* Brief: Count the lines below that contain the word "Infernul", and report only that number.

* Information supplied:
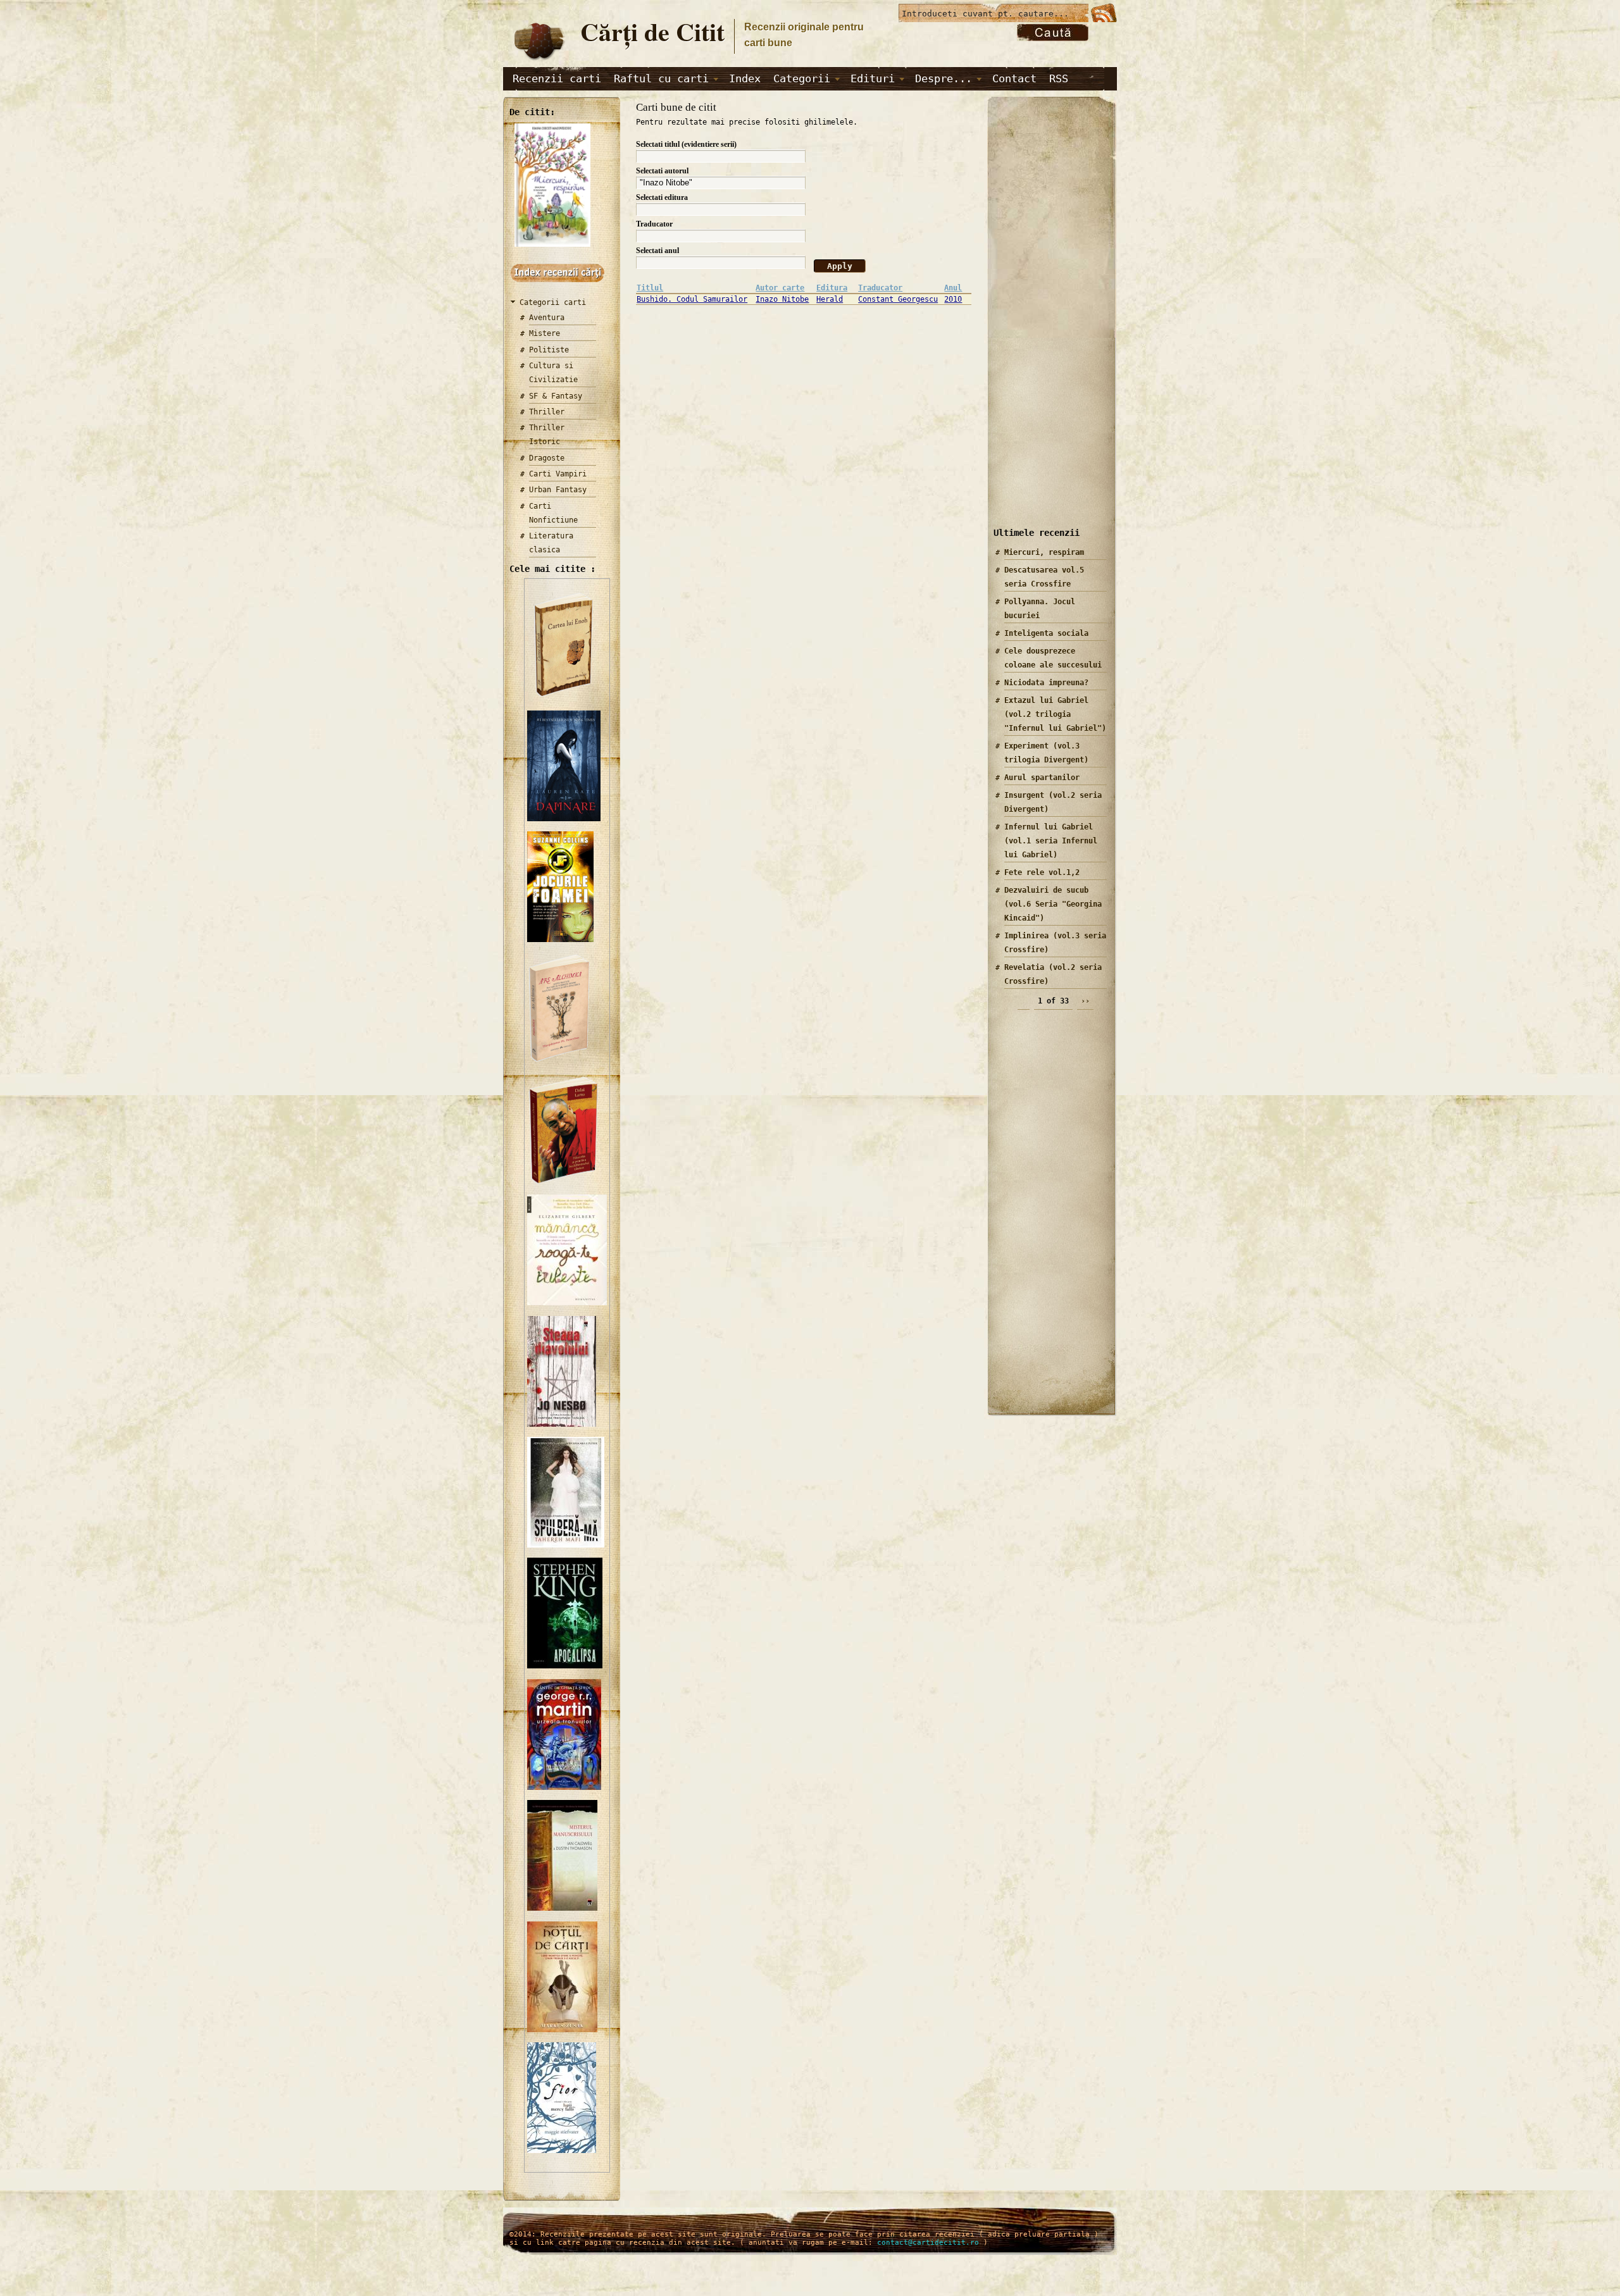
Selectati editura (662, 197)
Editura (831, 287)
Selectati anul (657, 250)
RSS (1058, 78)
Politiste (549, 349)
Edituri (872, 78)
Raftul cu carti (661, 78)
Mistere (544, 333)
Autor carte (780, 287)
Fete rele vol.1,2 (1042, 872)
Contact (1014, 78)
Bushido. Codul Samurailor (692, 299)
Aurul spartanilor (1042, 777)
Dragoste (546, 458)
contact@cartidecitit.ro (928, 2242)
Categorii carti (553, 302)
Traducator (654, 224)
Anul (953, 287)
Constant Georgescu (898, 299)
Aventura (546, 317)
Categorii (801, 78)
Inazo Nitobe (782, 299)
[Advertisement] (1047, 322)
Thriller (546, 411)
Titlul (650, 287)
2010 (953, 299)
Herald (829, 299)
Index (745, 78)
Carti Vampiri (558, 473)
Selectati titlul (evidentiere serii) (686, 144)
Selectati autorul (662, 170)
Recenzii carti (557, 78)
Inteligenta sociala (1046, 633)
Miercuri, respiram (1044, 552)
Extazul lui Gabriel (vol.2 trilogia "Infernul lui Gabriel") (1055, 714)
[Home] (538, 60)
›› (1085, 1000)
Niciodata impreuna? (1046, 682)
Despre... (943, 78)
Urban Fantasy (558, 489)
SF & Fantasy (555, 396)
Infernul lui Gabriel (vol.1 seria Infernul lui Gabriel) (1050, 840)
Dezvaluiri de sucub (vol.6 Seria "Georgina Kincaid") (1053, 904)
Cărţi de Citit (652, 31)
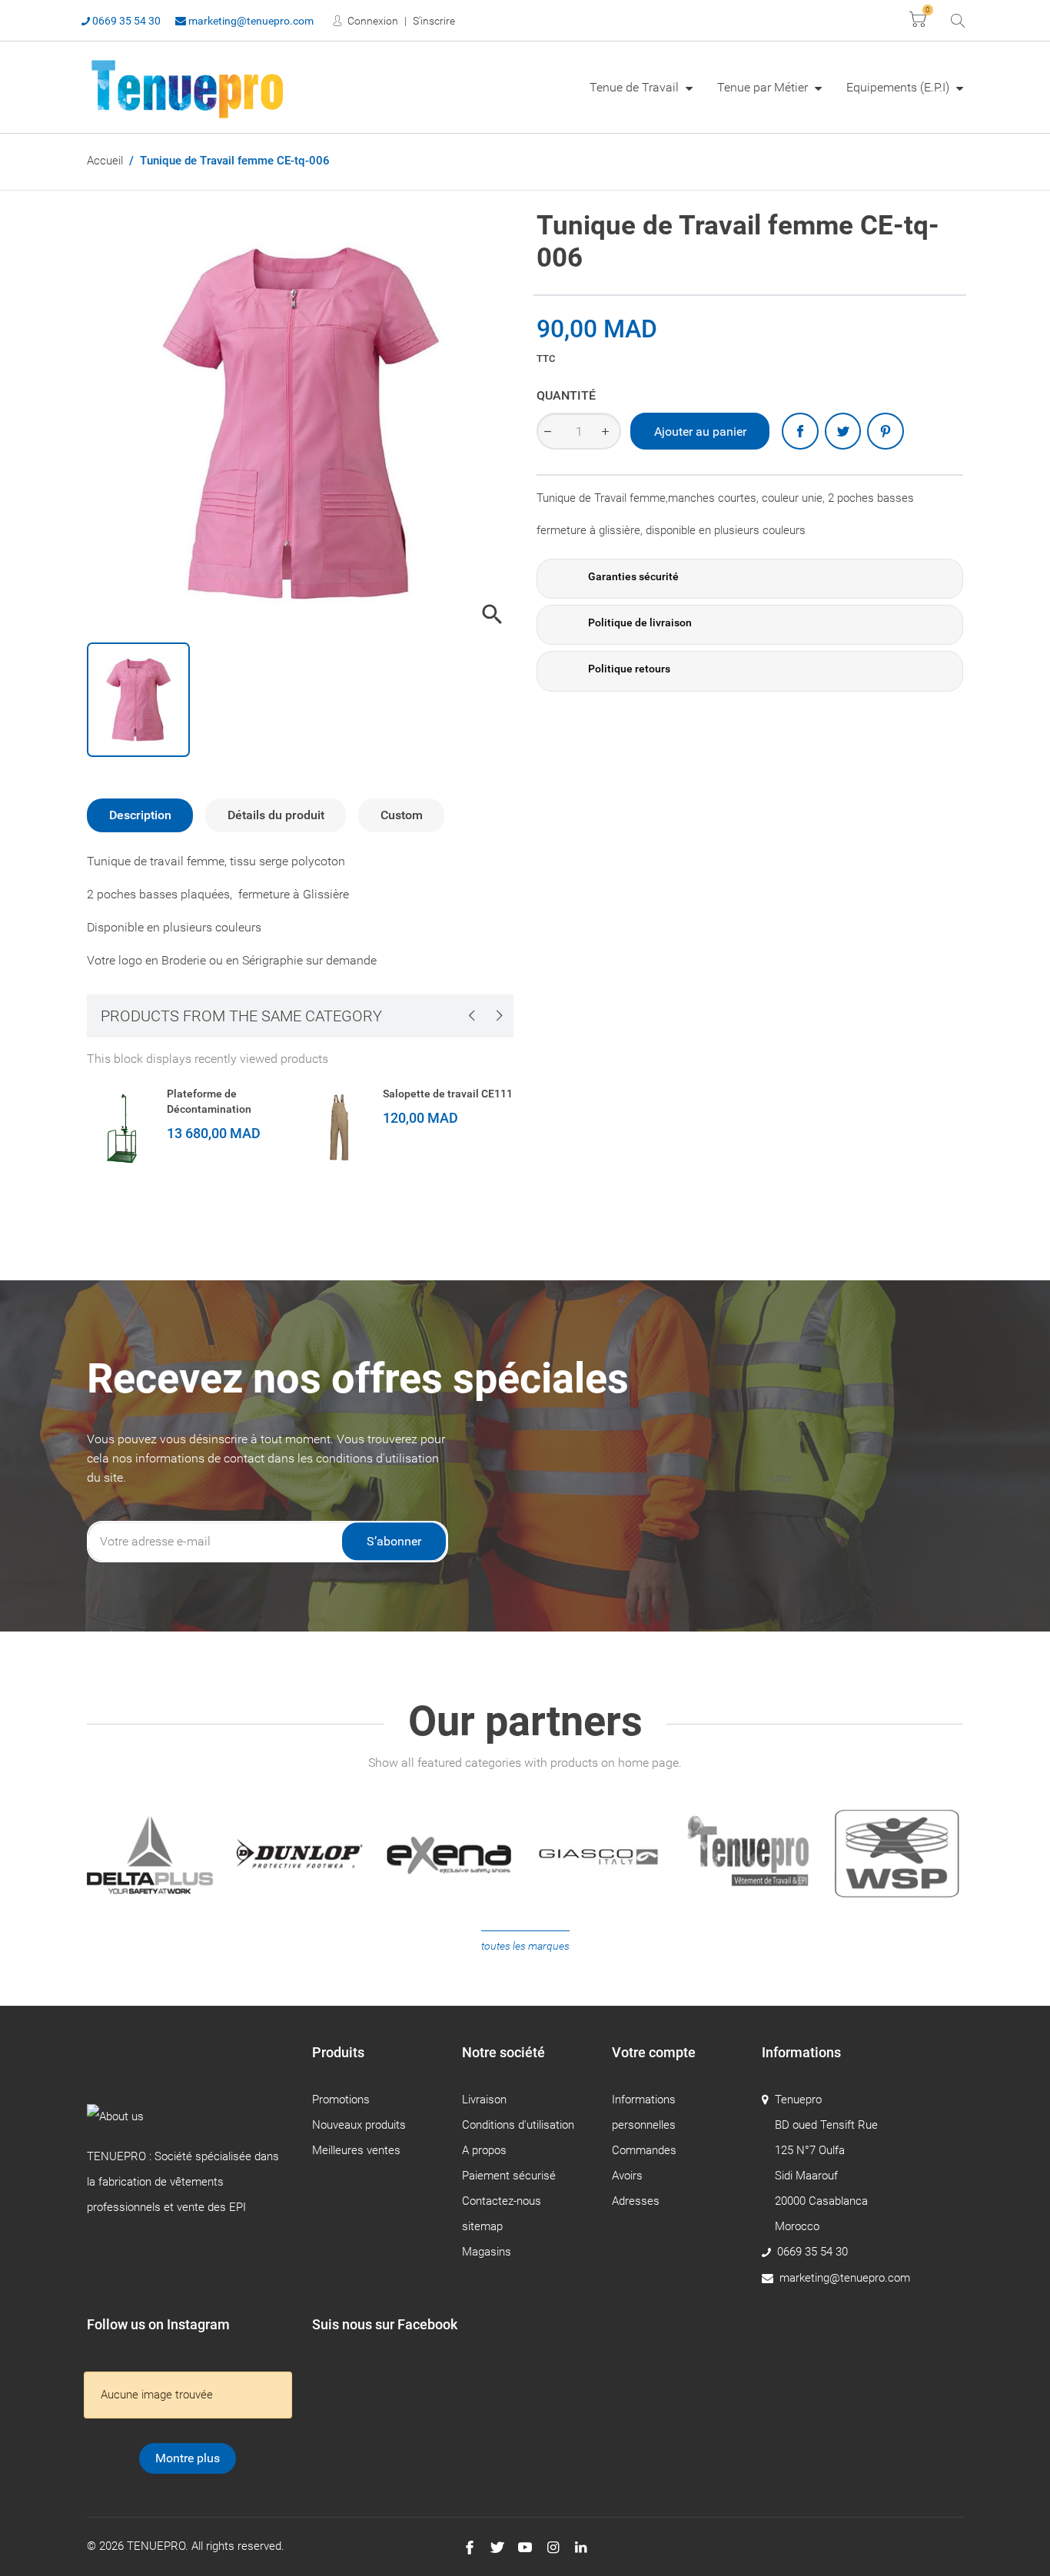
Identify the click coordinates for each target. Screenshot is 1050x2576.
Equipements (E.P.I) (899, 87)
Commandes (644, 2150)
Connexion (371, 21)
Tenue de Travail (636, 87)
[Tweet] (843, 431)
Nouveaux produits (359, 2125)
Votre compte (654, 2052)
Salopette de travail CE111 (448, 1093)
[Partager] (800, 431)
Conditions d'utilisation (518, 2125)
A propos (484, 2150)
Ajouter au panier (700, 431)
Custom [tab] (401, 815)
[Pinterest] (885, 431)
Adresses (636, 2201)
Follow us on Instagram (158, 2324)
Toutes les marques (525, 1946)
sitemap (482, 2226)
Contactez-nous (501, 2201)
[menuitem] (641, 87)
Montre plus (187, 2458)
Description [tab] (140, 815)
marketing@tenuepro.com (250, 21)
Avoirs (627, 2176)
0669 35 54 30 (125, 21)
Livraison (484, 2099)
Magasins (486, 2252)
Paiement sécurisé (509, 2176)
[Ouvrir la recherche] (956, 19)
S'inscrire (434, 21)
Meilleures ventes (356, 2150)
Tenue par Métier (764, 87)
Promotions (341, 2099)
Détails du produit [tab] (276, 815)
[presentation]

* Your response: 2